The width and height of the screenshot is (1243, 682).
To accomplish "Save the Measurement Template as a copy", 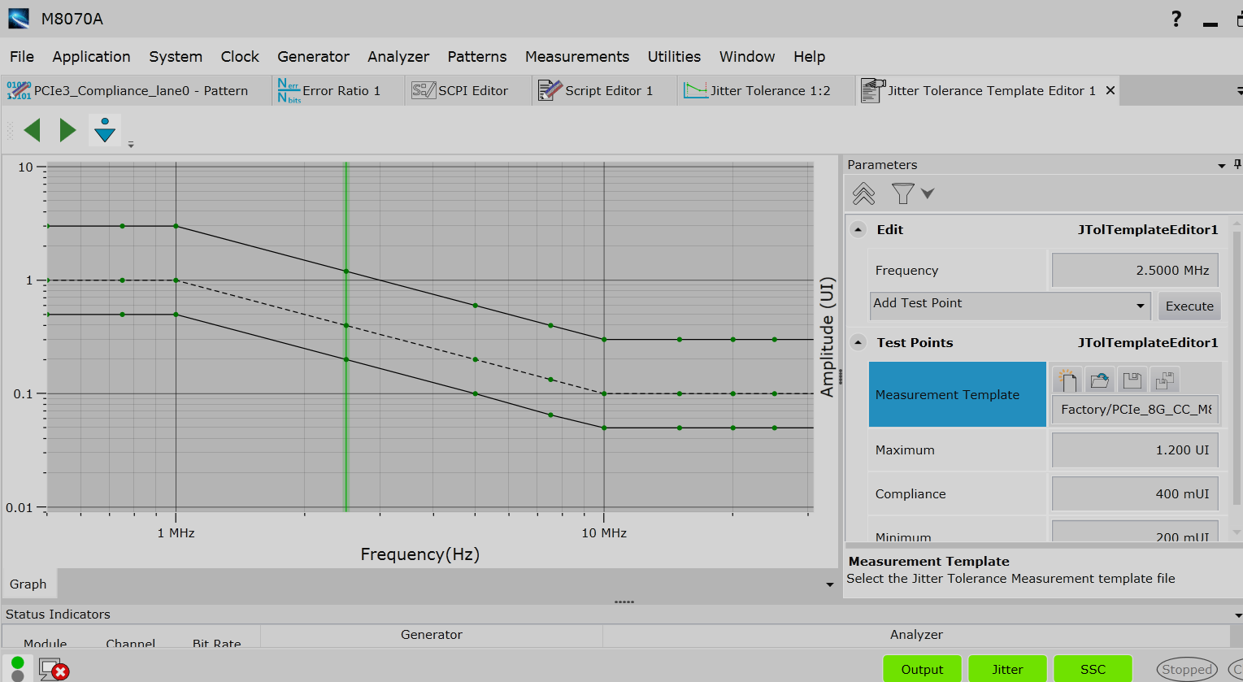I will click(1164, 380).
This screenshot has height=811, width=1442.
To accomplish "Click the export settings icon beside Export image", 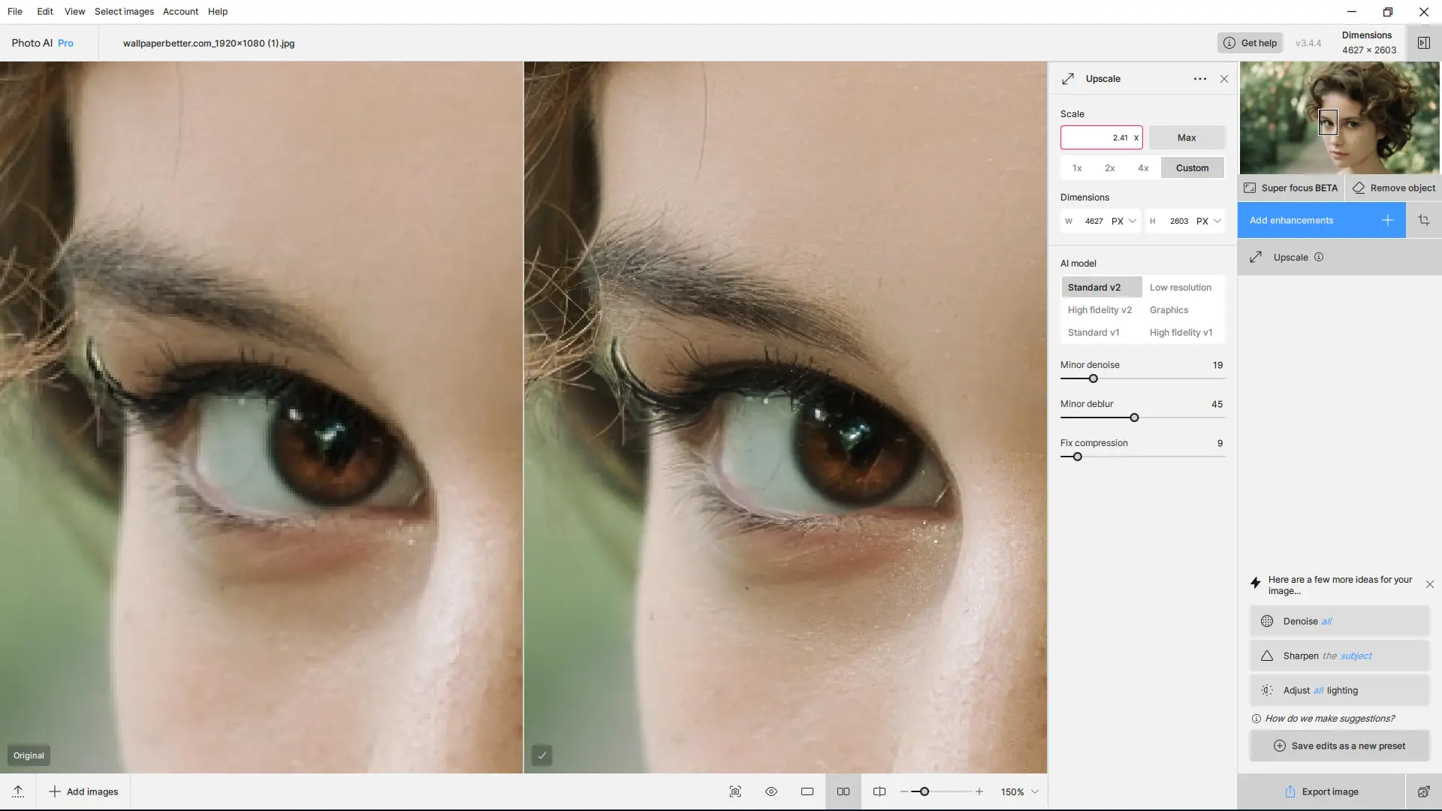I will click(1423, 791).
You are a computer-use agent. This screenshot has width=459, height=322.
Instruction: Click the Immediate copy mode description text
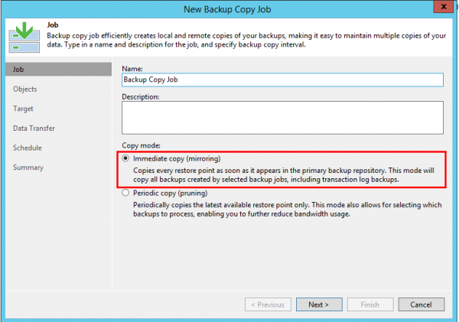[283, 174]
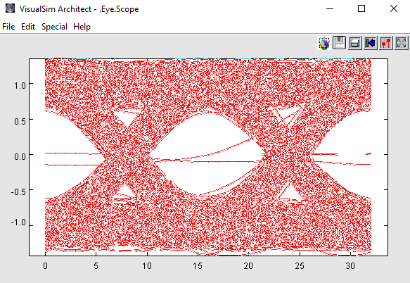Viewport: 410px width, 283px height.
Task: Click the 1.0 label on the vertical axis
Action: coord(20,85)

##########

What to work on.
Reproduce verbatim the lines from the one containing "You are a computer-use" through the final line, including both ends and omitting the pictures.

Solution to this exercise.
You are a computer-use agent. This screenshot has width=459, height=322.
Instruction: Click the Immediate copy mode description text
[283, 174]
Viewport: 410px width, 283px height.
Task: Click the 1.0 label on the vertical axis
Action: coord(20,85)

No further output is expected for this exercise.